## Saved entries
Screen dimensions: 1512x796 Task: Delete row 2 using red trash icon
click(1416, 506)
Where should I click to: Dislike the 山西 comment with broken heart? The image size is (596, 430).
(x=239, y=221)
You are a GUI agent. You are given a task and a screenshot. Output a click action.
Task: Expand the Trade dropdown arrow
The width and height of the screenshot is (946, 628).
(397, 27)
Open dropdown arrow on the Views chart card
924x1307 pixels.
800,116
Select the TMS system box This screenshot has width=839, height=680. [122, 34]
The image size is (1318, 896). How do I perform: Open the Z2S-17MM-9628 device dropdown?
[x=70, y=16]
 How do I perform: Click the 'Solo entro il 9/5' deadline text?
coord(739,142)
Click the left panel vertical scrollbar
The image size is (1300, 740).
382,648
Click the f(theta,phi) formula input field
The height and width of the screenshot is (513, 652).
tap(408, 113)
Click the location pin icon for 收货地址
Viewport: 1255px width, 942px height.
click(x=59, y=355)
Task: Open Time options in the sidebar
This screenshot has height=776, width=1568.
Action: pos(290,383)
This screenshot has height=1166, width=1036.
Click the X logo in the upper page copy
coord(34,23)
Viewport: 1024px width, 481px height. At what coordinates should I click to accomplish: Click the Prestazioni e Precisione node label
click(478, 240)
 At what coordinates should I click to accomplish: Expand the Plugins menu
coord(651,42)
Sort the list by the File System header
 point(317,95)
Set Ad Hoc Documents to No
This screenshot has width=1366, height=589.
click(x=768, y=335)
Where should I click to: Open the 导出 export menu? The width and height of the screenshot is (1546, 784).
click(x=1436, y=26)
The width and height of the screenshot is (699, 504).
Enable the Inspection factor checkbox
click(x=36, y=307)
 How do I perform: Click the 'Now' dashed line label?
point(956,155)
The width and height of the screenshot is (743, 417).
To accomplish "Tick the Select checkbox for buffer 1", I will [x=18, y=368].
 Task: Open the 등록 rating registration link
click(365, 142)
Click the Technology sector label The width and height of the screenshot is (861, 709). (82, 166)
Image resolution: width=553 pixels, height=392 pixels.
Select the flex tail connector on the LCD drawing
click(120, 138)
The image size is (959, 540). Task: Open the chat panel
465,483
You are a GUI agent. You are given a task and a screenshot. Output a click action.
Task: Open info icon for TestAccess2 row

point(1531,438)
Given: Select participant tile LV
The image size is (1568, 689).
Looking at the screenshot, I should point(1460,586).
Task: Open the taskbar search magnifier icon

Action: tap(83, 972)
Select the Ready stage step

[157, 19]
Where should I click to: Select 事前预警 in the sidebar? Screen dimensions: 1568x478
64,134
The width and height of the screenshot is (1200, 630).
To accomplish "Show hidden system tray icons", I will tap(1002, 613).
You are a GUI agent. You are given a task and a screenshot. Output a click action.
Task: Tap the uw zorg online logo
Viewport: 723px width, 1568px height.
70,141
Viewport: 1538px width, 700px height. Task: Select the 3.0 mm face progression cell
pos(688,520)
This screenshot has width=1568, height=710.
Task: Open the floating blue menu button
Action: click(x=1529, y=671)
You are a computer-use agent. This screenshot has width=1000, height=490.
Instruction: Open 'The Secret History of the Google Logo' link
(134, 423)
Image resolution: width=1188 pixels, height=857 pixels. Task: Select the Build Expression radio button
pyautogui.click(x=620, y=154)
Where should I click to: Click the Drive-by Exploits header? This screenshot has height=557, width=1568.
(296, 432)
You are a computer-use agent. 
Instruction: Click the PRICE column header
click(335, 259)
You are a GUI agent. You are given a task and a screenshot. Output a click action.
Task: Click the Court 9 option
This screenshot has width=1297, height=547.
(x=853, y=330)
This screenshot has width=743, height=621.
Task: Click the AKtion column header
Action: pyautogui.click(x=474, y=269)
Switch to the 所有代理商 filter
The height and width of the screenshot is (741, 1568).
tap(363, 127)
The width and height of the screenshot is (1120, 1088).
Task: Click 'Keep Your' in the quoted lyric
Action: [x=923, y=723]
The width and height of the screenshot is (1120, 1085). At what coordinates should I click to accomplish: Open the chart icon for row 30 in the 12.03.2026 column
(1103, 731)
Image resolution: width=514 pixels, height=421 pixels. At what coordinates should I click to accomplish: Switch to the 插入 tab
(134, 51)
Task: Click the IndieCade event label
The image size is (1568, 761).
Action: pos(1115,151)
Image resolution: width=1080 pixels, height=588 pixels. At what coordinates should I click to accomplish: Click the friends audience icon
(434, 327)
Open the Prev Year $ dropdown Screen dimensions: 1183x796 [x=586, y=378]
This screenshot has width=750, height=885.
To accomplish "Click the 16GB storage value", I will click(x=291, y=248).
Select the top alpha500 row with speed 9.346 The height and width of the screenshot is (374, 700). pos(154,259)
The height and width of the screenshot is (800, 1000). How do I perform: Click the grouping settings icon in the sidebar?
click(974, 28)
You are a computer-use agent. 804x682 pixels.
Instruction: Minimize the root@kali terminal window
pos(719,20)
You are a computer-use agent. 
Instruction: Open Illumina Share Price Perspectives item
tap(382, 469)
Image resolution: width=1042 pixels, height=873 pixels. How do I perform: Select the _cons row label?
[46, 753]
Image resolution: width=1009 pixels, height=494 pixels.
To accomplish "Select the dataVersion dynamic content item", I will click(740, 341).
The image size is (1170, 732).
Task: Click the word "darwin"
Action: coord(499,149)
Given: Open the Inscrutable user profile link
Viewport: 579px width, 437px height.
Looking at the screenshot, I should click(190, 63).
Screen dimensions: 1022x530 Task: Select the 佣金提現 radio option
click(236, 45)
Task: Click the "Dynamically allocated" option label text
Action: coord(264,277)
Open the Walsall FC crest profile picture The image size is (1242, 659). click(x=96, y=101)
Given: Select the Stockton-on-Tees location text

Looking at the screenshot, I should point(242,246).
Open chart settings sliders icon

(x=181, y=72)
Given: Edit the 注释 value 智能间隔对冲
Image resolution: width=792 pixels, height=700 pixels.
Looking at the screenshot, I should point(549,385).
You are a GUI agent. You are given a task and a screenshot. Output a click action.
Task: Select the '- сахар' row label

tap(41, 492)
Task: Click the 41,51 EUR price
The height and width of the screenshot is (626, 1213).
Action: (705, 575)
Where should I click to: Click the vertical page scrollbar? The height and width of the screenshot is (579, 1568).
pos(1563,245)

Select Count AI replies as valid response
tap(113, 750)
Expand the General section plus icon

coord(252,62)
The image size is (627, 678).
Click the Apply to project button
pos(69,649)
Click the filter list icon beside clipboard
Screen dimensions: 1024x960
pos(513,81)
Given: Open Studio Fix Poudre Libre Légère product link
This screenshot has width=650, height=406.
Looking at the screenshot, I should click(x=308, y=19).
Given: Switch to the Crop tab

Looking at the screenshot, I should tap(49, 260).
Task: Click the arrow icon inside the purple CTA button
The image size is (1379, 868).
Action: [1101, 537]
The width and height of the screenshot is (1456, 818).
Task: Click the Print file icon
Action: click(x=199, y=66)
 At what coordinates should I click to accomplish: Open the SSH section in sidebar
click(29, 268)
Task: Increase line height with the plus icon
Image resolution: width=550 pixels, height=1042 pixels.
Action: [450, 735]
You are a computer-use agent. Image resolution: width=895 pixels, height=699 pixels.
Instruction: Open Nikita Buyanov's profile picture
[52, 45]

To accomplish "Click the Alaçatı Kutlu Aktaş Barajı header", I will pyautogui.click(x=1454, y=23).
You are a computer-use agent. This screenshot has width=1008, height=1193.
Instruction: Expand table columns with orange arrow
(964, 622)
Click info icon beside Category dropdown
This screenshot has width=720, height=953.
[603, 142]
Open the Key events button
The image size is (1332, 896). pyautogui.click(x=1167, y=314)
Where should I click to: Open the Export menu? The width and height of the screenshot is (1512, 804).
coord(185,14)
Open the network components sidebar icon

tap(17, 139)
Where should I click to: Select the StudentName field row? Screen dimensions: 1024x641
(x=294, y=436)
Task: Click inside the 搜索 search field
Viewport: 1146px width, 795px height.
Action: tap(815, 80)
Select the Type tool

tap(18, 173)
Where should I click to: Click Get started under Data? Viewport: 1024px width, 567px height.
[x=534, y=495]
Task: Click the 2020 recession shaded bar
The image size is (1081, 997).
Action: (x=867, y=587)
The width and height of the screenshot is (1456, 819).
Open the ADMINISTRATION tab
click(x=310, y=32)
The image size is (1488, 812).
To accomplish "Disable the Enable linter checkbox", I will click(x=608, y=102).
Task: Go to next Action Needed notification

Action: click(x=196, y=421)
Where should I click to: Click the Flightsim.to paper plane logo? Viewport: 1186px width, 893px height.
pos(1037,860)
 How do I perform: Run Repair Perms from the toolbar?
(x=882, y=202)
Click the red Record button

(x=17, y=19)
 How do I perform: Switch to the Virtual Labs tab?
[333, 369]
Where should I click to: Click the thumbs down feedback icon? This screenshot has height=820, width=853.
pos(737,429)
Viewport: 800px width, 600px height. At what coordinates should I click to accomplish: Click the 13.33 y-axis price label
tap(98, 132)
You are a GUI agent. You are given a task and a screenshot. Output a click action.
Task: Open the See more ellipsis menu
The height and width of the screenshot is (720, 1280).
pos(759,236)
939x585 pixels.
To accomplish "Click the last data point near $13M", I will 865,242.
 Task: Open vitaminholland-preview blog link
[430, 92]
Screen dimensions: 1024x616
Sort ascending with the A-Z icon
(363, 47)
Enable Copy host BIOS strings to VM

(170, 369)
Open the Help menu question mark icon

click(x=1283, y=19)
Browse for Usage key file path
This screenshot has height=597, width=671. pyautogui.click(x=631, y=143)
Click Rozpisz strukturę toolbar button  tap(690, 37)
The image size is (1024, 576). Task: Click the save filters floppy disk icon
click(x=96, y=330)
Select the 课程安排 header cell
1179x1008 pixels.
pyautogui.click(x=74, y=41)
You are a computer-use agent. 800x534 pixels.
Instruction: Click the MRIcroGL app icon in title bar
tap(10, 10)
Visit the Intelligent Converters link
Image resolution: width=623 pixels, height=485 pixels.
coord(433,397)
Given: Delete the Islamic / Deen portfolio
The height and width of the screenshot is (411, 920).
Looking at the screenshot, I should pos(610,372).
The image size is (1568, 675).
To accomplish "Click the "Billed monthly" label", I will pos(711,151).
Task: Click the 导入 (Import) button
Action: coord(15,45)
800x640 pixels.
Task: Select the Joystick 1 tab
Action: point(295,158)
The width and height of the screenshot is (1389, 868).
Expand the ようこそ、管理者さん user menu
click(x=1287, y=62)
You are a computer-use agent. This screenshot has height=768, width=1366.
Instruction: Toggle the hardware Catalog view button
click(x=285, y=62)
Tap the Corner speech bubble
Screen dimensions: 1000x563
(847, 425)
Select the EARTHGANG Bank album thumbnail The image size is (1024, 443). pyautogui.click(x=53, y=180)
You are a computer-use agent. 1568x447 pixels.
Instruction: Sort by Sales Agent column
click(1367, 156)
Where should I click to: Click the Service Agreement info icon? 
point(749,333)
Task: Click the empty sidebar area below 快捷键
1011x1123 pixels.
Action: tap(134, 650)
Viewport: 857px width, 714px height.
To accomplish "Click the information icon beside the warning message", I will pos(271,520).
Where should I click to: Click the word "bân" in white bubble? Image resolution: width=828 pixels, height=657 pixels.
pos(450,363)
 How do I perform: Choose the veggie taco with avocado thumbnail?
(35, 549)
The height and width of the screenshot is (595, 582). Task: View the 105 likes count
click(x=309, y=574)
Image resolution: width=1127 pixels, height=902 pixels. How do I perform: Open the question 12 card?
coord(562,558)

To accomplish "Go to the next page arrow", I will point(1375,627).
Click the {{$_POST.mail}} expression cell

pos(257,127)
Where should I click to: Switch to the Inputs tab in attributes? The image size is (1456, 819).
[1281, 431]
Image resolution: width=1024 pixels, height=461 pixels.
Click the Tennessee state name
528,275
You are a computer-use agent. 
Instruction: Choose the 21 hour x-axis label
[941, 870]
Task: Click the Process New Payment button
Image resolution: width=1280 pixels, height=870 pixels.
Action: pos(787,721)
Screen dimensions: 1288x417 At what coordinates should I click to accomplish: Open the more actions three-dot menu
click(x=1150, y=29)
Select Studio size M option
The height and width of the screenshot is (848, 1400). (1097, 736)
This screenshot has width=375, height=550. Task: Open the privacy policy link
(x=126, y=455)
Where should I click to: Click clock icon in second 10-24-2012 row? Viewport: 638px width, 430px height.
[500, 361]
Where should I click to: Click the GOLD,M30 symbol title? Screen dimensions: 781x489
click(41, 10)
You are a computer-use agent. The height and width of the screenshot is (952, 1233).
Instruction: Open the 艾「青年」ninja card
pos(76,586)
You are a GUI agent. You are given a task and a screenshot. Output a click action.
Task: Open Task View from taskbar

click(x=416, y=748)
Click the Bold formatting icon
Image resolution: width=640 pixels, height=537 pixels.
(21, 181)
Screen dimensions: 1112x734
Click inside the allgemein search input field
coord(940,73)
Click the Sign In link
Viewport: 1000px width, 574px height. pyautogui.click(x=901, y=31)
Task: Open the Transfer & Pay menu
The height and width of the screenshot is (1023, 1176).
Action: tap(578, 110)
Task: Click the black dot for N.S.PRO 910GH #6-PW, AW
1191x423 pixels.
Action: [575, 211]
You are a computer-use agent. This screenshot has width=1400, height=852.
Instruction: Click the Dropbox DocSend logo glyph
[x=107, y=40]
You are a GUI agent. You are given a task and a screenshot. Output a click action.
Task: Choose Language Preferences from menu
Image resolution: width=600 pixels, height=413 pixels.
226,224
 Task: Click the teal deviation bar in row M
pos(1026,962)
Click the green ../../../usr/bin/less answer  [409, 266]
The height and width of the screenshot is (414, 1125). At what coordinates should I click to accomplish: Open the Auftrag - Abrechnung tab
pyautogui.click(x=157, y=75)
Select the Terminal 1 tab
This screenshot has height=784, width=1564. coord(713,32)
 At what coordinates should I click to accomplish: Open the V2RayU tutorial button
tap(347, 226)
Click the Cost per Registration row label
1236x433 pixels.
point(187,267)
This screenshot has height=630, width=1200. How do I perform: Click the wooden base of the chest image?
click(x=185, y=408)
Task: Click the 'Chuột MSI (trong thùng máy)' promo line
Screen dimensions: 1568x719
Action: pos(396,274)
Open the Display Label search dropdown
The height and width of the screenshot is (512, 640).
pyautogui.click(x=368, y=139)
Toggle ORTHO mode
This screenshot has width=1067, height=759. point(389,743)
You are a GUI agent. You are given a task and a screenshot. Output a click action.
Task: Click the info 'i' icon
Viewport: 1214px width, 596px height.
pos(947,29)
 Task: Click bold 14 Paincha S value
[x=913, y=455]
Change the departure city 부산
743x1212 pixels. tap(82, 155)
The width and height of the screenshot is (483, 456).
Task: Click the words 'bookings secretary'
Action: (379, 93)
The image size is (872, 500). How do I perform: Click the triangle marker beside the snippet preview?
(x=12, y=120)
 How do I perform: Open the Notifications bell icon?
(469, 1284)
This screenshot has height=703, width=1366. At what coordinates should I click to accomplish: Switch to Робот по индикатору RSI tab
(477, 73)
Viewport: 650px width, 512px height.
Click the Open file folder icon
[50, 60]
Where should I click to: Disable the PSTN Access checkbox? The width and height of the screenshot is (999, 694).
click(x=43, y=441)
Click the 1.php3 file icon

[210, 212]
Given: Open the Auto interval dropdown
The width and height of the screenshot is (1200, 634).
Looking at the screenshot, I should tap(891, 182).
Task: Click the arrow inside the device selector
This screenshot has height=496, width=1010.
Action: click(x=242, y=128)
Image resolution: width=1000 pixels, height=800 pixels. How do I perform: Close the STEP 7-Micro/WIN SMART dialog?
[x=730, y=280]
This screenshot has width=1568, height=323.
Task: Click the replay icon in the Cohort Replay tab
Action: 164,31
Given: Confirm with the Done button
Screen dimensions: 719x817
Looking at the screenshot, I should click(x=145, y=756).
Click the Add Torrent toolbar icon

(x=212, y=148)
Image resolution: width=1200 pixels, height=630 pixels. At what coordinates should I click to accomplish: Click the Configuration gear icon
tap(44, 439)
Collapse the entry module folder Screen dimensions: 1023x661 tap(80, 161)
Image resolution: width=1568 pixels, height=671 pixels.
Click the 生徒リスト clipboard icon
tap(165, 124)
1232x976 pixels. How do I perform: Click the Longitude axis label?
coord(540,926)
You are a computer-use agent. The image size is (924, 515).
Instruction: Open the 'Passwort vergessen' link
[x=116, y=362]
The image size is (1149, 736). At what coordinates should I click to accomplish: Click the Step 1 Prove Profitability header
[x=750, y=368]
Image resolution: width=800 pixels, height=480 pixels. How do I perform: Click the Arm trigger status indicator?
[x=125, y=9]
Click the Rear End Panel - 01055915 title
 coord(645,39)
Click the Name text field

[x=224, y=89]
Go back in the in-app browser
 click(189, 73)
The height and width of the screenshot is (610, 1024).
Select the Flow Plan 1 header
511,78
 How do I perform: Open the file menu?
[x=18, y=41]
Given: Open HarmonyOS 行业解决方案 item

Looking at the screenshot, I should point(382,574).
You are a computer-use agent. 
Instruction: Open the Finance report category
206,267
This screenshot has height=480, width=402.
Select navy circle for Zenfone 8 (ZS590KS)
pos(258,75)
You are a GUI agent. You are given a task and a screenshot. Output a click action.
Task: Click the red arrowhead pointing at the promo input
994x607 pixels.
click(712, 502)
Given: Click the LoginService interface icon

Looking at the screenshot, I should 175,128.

## Task statement
Starting at the line above that contains "Task: Click the 2020 recession shaded bar", repeat each line exactly up to and including the line that contains "Task: Open the See more ellipsis menu", and stop there.

## Exercise solution
Task: Click the 2020 recession shaded bar
The image size is (1081, 997).
Action: (x=867, y=587)
The width and height of the screenshot is (1456, 819).
Open the ADMINISTRATION tab
click(x=310, y=32)
The image size is (1488, 812).
To accomplish "Disable the Enable linter checkbox", I will click(x=608, y=102).
Task: Go to next Action Needed notification

Action: click(x=196, y=421)
Where should I click to: Click the Flightsim.to paper plane logo? Viewport: 1186px width, 893px height.
pos(1037,860)
 How do I perform: Run Repair Perms from the toolbar?
(x=882, y=202)
Click the red Record button

(x=17, y=19)
 How do I perform: Switch to the Virtual Labs tab?
[333, 369]
Where should I click to: Click the thumbs down feedback icon? This screenshot has height=820, width=853.
pos(737,429)
Viewport: 800px width, 600px height. At what coordinates should I click to accomplish: Click the 13.33 y-axis price label
tap(98, 132)
You are a GUI agent. You are given a task and a screenshot. Output a click action.
Task: Open the See more ellipsis menu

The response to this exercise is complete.